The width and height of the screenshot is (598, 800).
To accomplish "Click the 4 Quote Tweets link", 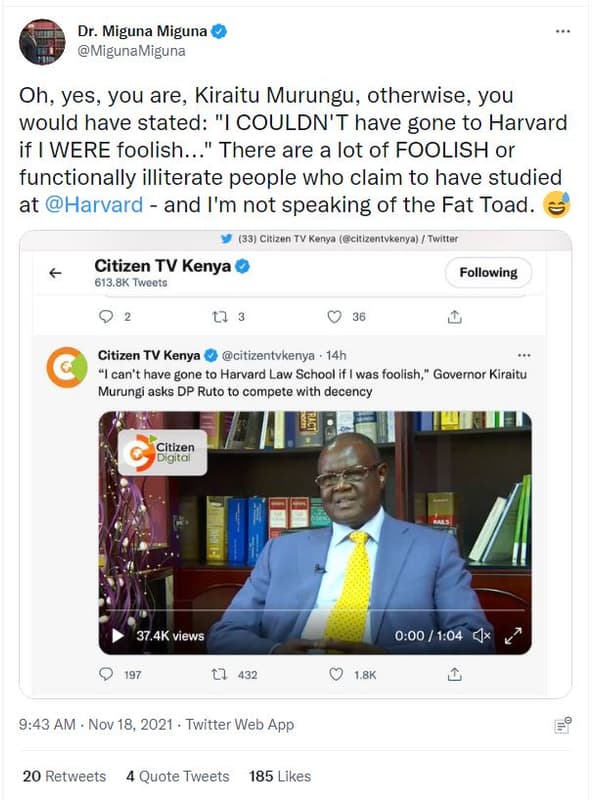I will tap(178, 776).
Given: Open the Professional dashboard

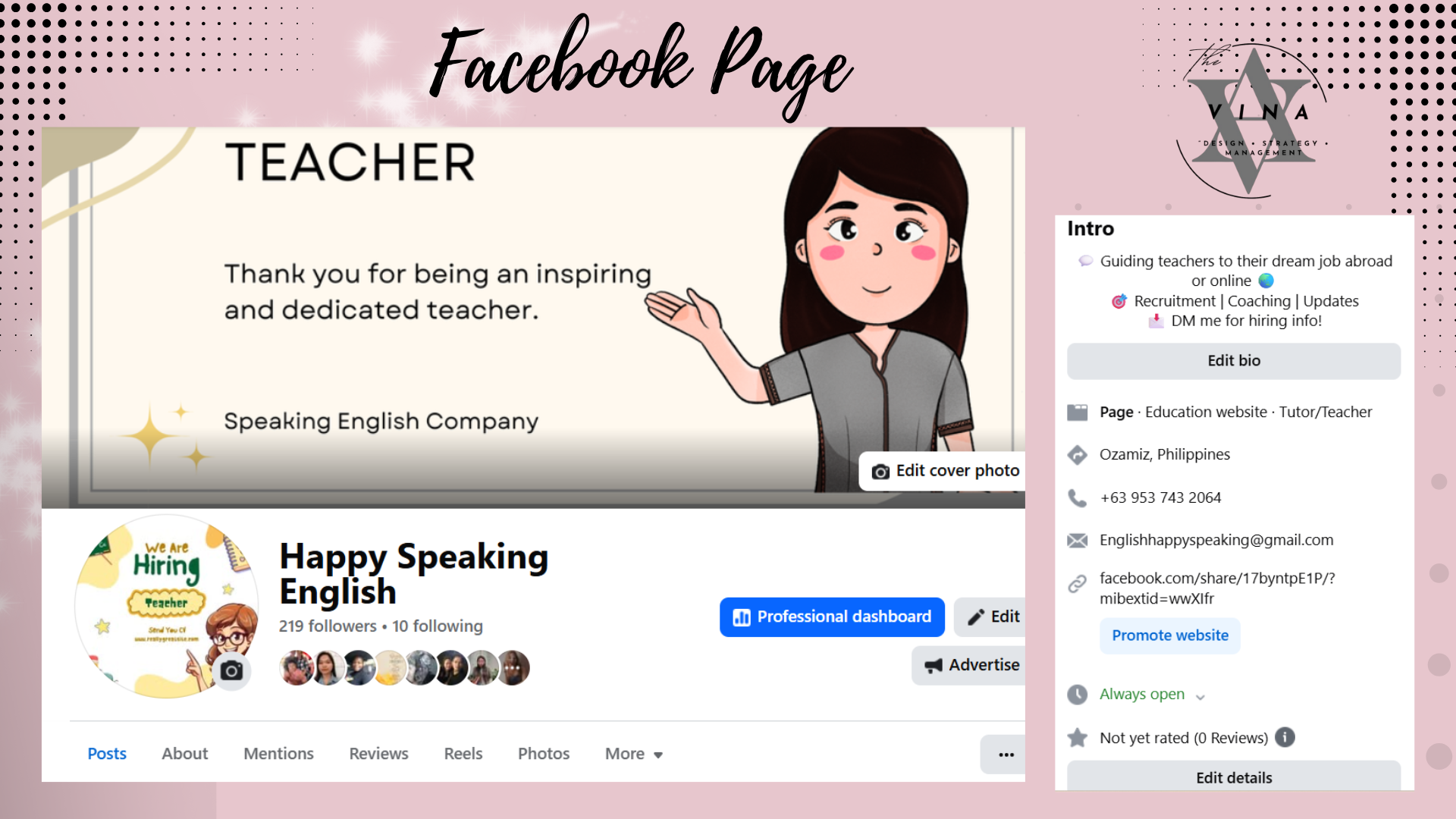Looking at the screenshot, I should pyautogui.click(x=832, y=617).
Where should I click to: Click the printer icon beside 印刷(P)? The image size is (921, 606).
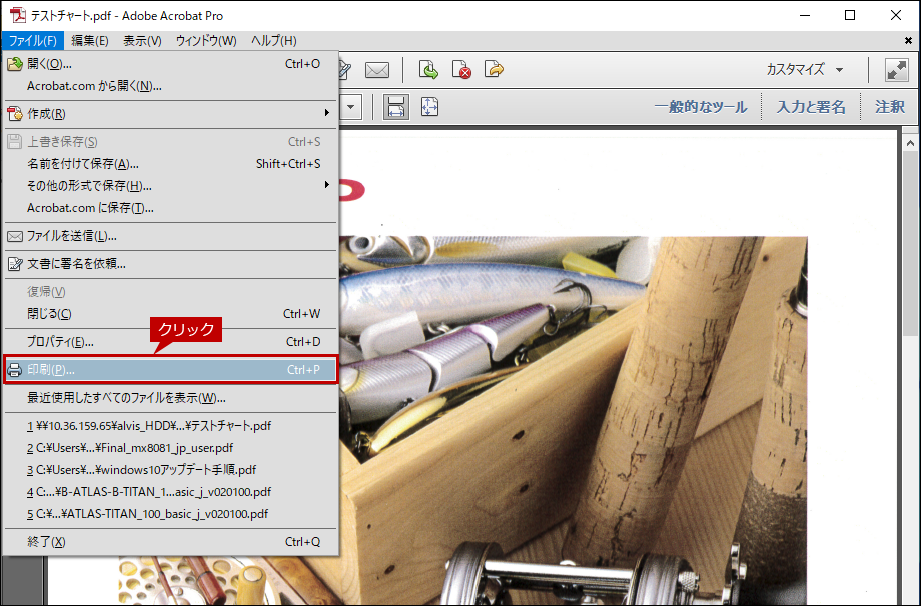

+++++

• [PROBLEM TO WORK ON] Rewrite everything from the line containing "Given: Open the Professional dashboard" down to the end of the lines, putting "print button" in place of "printer icon" and changing nothing else. Leave the pictures out of your answer.

• [COMPLETED EXERCISE]
Given: Open the Professional dashboard

Looking at the screenshot, I should pyautogui.click(x=832, y=617).
Where should I click to: Click the print button beside 印刷(P)? The image size is (921, 606).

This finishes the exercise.